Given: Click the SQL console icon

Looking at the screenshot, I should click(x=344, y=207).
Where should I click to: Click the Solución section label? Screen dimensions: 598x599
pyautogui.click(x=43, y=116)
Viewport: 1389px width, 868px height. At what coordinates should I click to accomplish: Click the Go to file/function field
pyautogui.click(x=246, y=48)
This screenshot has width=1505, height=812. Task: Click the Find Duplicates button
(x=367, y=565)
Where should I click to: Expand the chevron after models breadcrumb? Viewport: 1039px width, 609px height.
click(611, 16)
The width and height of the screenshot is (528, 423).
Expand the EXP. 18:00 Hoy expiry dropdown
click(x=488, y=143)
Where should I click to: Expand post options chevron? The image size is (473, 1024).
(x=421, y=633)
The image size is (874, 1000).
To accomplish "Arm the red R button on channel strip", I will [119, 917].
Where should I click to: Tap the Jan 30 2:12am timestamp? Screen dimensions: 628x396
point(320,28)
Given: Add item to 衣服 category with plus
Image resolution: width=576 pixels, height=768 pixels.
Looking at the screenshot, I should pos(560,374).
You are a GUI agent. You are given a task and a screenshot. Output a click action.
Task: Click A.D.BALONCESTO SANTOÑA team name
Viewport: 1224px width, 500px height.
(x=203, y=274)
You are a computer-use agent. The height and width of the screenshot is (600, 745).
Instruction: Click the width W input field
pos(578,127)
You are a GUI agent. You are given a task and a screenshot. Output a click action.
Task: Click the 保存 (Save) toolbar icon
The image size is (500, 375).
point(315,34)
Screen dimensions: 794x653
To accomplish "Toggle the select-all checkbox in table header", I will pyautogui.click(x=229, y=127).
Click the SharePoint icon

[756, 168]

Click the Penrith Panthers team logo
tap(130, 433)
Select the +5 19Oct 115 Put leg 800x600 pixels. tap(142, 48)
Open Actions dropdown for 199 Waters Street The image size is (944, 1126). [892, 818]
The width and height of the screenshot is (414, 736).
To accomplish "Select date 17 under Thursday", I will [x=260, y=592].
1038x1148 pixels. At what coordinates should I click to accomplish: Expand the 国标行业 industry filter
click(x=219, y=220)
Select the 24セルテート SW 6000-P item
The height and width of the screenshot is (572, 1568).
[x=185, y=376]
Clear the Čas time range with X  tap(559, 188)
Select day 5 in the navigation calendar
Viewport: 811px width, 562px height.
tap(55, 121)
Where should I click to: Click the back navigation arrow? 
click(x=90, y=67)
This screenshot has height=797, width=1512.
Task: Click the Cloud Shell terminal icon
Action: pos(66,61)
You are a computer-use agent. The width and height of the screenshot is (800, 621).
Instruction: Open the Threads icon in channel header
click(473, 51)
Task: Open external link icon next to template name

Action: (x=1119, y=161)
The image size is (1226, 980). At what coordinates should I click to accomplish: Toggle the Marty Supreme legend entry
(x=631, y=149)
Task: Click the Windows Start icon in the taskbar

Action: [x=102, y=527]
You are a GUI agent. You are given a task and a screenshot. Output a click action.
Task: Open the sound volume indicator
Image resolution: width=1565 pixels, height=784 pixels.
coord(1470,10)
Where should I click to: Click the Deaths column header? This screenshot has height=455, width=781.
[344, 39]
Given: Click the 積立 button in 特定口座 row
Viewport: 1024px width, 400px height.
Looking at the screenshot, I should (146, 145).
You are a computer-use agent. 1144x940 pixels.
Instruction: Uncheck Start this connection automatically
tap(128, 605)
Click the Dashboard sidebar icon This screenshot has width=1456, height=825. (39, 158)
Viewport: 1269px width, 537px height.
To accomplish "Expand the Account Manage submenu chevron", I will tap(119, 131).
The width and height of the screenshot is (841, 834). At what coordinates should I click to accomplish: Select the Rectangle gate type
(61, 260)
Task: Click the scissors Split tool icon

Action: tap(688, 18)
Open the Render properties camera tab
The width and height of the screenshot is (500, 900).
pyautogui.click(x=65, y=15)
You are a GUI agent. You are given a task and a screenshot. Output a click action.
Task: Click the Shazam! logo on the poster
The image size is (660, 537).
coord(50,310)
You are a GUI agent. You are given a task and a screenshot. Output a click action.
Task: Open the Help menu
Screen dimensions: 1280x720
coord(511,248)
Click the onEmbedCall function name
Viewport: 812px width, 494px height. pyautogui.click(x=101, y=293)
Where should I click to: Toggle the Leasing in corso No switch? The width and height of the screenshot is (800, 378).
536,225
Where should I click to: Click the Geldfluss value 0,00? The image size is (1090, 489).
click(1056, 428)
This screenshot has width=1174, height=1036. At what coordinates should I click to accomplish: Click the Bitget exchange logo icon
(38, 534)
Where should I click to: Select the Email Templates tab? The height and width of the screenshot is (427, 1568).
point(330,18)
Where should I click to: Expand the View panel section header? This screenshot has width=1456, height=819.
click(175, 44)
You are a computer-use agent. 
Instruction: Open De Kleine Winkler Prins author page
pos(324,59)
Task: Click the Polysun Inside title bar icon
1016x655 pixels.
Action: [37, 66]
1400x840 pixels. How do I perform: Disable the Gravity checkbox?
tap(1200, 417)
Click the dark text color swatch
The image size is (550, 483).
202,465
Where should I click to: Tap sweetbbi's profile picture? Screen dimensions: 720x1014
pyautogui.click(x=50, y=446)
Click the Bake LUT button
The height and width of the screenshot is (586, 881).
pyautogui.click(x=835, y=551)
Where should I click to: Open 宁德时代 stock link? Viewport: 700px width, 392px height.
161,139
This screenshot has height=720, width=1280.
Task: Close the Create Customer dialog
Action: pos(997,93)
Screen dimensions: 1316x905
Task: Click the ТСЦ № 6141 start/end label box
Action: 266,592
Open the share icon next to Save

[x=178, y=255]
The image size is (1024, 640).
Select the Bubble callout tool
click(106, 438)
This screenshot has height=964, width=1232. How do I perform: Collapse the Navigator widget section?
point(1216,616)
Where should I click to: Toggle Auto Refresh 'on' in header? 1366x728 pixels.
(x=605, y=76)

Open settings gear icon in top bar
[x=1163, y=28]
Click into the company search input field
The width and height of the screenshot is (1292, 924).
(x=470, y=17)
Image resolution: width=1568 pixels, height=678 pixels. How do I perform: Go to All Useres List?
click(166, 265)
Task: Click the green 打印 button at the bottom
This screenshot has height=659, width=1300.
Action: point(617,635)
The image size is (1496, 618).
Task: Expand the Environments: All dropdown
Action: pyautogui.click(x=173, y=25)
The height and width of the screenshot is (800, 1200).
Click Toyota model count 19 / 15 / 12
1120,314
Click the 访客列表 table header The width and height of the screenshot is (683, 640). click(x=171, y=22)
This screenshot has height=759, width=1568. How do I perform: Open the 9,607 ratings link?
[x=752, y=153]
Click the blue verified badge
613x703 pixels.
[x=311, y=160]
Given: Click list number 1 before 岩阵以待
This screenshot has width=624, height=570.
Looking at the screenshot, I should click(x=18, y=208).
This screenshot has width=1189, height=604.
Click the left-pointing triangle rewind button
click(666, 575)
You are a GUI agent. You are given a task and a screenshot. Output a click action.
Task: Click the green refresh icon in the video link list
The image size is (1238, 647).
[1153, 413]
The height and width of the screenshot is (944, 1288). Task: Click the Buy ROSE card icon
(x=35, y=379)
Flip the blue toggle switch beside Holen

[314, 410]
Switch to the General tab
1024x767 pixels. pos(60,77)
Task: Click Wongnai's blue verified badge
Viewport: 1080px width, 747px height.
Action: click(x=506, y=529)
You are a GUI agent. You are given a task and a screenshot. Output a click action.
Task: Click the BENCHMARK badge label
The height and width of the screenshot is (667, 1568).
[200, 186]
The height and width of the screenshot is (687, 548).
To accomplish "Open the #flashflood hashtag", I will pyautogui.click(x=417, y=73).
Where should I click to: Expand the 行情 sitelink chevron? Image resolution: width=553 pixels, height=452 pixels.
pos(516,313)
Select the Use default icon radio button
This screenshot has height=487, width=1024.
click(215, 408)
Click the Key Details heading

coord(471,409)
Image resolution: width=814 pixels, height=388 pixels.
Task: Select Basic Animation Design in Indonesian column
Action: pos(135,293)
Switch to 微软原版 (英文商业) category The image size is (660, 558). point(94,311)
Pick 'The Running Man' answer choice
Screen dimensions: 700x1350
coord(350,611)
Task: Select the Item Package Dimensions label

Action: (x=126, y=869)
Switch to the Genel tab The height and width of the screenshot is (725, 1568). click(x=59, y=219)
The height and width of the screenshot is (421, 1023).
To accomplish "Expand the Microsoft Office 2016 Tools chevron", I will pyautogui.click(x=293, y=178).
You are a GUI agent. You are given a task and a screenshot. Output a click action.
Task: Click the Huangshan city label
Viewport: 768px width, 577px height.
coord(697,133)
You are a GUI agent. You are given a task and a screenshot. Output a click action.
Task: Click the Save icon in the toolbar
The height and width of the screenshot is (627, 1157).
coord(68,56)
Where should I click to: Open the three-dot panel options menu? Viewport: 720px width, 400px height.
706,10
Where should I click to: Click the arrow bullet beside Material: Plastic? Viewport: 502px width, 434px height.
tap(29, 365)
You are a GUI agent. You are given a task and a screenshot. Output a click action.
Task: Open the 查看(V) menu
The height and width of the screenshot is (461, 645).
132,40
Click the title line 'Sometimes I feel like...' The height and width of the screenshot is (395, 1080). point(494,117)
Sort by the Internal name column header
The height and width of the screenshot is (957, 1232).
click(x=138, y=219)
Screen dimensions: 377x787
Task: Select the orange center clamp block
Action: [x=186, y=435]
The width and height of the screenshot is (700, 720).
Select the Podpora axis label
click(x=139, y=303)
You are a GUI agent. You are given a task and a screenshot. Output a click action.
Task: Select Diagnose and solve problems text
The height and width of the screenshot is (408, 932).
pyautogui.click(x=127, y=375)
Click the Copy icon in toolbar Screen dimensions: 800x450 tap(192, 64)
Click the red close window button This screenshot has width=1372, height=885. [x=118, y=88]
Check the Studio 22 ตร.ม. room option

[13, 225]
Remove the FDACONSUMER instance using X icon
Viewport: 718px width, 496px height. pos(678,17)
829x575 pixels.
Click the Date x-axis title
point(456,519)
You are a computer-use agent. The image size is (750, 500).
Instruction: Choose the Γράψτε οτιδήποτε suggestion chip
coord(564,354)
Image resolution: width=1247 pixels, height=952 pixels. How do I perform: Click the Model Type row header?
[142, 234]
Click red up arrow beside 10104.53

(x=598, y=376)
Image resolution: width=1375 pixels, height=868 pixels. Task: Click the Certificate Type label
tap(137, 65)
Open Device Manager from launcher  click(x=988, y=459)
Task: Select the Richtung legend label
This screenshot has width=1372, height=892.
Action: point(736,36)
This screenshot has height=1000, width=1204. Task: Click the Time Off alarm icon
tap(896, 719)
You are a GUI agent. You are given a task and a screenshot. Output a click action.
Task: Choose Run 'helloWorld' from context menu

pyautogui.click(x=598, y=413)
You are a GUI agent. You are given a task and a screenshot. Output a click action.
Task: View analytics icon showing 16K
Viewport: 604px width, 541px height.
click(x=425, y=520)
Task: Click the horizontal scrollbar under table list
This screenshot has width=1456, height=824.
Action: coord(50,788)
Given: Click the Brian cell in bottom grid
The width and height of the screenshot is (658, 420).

▶ [What you have to do] In the listing above, locate the line with "Click the red" and the line with "Task: Select the Richtung legend label", then extract exactly those lines and every line between them, and nothing more.

▶ [Exercise output]
Click the red close window button This screenshot has width=1372, height=885. [x=118, y=88]
Check the Studio 22 ตร.ม. room option

[13, 225]
Remove the FDACONSUMER instance using X icon
Viewport: 718px width, 496px height. pos(678,17)
829x575 pixels.
Click the Date x-axis title
point(456,519)
You are a computer-use agent. The image size is (750, 500).
Instruction: Choose the Γράψτε οτιδήποτε suggestion chip
coord(564,354)
Image resolution: width=1247 pixels, height=952 pixels. How do I perform: Click the Model Type row header?
[142, 234]
Click red up arrow beside 10104.53

(x=598, y=376)
Image resolution: width=1375 pixels, height=868 pixels. Task: Click the Certificate Type label
tap(137, 65)
Open Device Manager from launcher  click(x=988, y=459)
Task: Select the Richtung legend label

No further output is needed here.